Records for processing:
--*--

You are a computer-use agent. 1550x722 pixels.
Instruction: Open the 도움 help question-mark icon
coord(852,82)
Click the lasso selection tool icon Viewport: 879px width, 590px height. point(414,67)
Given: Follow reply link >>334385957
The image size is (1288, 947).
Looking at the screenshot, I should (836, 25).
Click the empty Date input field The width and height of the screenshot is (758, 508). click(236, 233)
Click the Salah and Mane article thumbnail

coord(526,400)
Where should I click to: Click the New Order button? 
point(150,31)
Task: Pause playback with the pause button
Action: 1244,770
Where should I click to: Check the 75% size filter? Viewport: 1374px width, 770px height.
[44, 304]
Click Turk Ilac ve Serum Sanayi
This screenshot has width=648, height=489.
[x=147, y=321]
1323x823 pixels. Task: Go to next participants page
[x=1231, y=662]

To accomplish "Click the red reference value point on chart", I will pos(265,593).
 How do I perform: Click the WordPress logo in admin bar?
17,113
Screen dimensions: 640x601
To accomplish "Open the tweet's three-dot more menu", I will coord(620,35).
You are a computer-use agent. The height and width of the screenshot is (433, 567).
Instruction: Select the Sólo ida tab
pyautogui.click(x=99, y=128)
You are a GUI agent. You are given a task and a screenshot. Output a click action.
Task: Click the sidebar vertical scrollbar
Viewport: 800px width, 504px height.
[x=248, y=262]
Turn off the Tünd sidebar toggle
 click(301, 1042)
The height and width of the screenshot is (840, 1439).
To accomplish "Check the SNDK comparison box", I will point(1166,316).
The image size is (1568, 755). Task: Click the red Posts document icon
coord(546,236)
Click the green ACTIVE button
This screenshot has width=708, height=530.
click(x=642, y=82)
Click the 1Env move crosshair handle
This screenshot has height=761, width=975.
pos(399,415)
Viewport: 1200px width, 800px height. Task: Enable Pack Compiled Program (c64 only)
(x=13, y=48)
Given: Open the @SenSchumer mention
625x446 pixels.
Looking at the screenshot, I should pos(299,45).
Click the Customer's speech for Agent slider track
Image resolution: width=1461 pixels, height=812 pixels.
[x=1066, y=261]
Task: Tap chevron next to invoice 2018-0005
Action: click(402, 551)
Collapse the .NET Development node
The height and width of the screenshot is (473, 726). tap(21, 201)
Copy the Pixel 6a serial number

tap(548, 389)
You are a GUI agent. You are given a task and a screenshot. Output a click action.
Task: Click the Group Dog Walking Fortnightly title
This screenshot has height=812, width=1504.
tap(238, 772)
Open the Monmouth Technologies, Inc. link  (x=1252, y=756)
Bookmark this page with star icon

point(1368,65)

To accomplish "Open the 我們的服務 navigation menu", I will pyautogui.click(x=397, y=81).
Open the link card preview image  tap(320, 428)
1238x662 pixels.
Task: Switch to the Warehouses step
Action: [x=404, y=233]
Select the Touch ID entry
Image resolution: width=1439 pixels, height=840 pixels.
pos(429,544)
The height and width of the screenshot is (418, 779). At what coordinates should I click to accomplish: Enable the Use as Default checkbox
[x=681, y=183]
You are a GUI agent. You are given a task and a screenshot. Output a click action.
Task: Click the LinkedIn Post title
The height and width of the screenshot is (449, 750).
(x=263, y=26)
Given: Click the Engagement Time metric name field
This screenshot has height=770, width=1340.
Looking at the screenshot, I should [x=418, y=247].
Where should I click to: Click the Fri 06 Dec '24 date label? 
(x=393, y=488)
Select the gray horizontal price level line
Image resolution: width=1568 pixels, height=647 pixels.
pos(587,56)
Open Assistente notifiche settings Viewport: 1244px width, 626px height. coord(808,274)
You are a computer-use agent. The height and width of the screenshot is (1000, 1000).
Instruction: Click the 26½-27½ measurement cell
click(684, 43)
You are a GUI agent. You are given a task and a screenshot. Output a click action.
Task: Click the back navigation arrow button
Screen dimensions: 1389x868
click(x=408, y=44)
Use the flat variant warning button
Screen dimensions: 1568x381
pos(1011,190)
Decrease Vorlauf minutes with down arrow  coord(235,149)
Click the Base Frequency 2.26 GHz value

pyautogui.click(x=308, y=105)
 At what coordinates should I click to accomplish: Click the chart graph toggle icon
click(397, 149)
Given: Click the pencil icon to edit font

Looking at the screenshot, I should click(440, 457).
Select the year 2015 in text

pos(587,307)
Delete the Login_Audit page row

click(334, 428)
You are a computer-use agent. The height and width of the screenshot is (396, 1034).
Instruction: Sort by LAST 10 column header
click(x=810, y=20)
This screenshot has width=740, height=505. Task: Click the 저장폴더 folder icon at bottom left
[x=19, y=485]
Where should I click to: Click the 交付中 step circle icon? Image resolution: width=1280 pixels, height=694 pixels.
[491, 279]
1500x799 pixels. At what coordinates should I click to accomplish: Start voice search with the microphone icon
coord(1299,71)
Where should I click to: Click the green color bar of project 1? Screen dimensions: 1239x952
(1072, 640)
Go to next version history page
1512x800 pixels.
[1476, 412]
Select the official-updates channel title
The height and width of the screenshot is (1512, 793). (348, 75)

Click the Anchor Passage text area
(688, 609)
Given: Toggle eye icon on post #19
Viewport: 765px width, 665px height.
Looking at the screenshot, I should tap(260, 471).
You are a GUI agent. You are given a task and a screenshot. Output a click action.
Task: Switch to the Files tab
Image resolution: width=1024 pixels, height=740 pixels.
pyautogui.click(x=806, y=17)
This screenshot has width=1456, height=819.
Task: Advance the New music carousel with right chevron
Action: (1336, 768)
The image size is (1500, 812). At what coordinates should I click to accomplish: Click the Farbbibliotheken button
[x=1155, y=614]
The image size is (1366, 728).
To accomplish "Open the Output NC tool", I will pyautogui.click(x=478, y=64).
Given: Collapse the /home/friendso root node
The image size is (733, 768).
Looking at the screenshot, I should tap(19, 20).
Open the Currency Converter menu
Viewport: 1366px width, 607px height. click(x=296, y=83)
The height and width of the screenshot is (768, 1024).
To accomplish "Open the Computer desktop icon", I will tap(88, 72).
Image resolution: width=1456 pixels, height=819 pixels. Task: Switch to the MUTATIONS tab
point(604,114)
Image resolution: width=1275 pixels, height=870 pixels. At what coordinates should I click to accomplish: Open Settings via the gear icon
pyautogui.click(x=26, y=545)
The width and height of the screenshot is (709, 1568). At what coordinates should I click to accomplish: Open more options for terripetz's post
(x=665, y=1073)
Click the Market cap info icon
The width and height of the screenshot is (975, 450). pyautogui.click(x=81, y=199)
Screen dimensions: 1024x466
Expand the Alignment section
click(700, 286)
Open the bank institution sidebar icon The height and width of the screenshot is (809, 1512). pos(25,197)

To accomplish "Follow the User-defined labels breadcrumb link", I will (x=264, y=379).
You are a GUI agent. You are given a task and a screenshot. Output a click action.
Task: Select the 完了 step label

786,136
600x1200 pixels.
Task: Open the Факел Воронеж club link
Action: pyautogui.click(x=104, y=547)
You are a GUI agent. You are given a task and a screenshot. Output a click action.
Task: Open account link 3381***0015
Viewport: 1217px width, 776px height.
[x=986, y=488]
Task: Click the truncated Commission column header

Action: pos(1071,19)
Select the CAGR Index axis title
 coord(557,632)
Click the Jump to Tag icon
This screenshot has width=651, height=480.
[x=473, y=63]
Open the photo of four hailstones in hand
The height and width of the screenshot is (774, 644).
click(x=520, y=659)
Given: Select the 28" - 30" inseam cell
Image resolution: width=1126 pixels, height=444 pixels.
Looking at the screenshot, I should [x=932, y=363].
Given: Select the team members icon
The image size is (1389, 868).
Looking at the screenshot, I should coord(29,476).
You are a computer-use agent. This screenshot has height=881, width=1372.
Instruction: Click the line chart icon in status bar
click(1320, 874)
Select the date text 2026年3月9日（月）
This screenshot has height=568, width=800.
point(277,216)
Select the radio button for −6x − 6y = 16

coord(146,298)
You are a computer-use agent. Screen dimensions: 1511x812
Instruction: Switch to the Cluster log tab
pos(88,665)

--*--

Exercise directions: Write out the lines above word for word, from the first line through the line containing "Looking at the screenshot, I should (836, 25).", both included.

Solved exercise:
You are a computer-use agent. 1550x722 pixels.
Instruction: Open the 도움 help question-mark icon
coord(852,82)
Click the lasso selection tool icon Viewport: 879px width, 590px height. point(414,67)
Given: Follow reply link >>334385957
The image size is (1288, 947).
Looking at the screenshot, I should (836, 25).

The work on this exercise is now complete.